Harmon first arrived in San Luis Obispo as a teenager straight out of high school. She started her college years at Cuesta College and later transferred to Cal Poly, where she received a degree in liberal studies.

Although Harmon said she loves learning and always has, she did not view her Cal Poly experience as typical — though she spent a lot of time at the local Woodstock’s, working her first job.

Already a mother while attending Cal Poly, much of her time was spent taking care of her children or getting them to the daycare center before class started.

After graduation, Harmon stayed in San Luis Obispo. She said she saw it as a great community to raise her two children, Zoie and Jack. However, there were city issues, alongside global issues, that concerned her.

“San Luis Obispo definitely has some deficits and always has that I’m trying to address, like lack of diversity and affordability,” Harmon said. “But I was really inspired to get involved with politics because of our changing climate, which I see as the defining issue of our time.”

Harmon’s platform: Promises made, promises kept

Harmon’s slogan for re-election is “Promises Made, Promises Kept” — something she said she believes she has accomplished. This includes her promise to repeal the rental housing inspection program (which was largely seen as an invasion of privacy for tenants and a burden for landlords) and to push forward the legalization of tiny homes (which are now legal on owner-occupied land).

She also piloted a program for open space use after dark and prioritized climate change initiatives.

“I’m particularly proud climate action is one of our major city goals for the first time in our history, and even more than that, the City of San Luis Obispo just made the most ambitious carbon neutrality goal of any city in the United States,” Harmon said.

Harmon’s Net Zero 2035 commitment aims to make San Luis Obispo’s carbon footprint zero by 2035, 10 years earlier than Gov. Jerry Brown’s state-wide goal.

Increasing the viability of car-free living for convenience, affordability and environmental reasons has also been a large part of Harmon’s time as mayor.

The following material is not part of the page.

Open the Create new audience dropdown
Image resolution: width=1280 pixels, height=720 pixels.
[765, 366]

“We’ve done a lot on climate, which I’m proud of, but what we still need to figure out [is] how to create more affordability. That’s going to be my number one task moving forward,” Harmon said.

Although Harmon is pushing down payment assistance and other similar programs currently to increase affordability, she is still brainstorming future strategies, such as helping Cal Poly house more students on campus.

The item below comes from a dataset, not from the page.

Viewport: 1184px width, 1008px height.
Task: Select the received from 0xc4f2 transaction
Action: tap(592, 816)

“I’m looking for ways to create more affordability and inclusivity for people of all different backgrounds to have a more vital, dynamic city in the future,” Harmon said. “If we don’t address that meaningfully, we’re at risk of irrelevancy.”

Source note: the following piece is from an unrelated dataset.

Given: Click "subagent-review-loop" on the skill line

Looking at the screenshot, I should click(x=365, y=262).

Why she’s running for reelection

Harmon has a lot of plans for the city and wants to see them play out.

“Two years is a really short time, especially when it comes to government and policy,” Harmon said. “So I want to be able to continue on the positive, really civil, constructive and solution-oriented approach that we’ve had as a council.”

Harmon’s passion for fighting climate change can be seen in her only mode of transportation — an electric red bike. She has been completely car-free for three months.

A long-held ritual of watching one episode of “The West Wing” every night before bed ties into her drive for political change; “it reminds me why I’m doing what I’m doing — and President Bartlet is the best president we’ve ever had,” she said about the show.

Harmon was elected mayor by a slim margin in 2016 — just 47 votes — largely due to student voters. She said she feels a strong relationship with Cal Poly students.

Harmon said she is particularly proud of her response to students who felt unsafe walking on campus at night. She helped triple the city’s budget for lighting around campus and had public works trim trees that were blocking existing lighting.

“I think I’m honestly the first mayor in the city’s history that has been with students and not against them,” Harmon said. “The future belongs to you, the future belongs to the students. I feel like everything we’re doing isn’t so much about the now as it is about the future.”

Vote by November 6

Nov. 6 is the last day to vote for mayor and city council seats.